Mini Eggplant Rollatini Stacks

Discover the deliciousness of Mini Eggplant Rollatini Stacks, a Mediterranean-inspired dish that not only delights the taste buds but also offers a beautiful presentation. Layered with creamy cheeses and fresh spinach, this recipe highlights the versatility of eggplant while providing a nutritious and satisfying alternative to traditional pasta dishes. Perfect for gatherings or as a light meal, these stacks are a flavorful treat everyone will love. Enjoy the health benefits and rich flavors in this easy-to-make recipe!

Ingredients
  

2 medium-sized eggplants

1 cup ricotta cheese

1 cup shredded mozzarella cheese, divided

1/2 cup grated Parmesan cheese

1 cup fresh spinach, chopped

1 clove garlic, minced

1 teaspoon dried oregano

1 teaspoon salt

1/2 teaspoon black pepper

1 egg, beaten

2 cups marinara sauce

Fresh basil leaves, for garnish

Olive oil, for drizzling

Instructions
 

Preheat the Oven: Begin by preheating your oven to 375°F (190°C).
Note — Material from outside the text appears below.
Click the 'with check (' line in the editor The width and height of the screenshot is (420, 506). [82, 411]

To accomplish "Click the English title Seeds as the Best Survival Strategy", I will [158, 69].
    Prepare the Eggplants: Carefully slice the eggplants lengthwise into 1/4-inch thick slices. Arrange the slices in a single layer on a baking sheet, sprinkle them generously with salt, and allow them to sit for about 15 minutes. This process helps to draw out excess moisture. Afterward, rinse the slices under cold water and pat them dry with a paper towel.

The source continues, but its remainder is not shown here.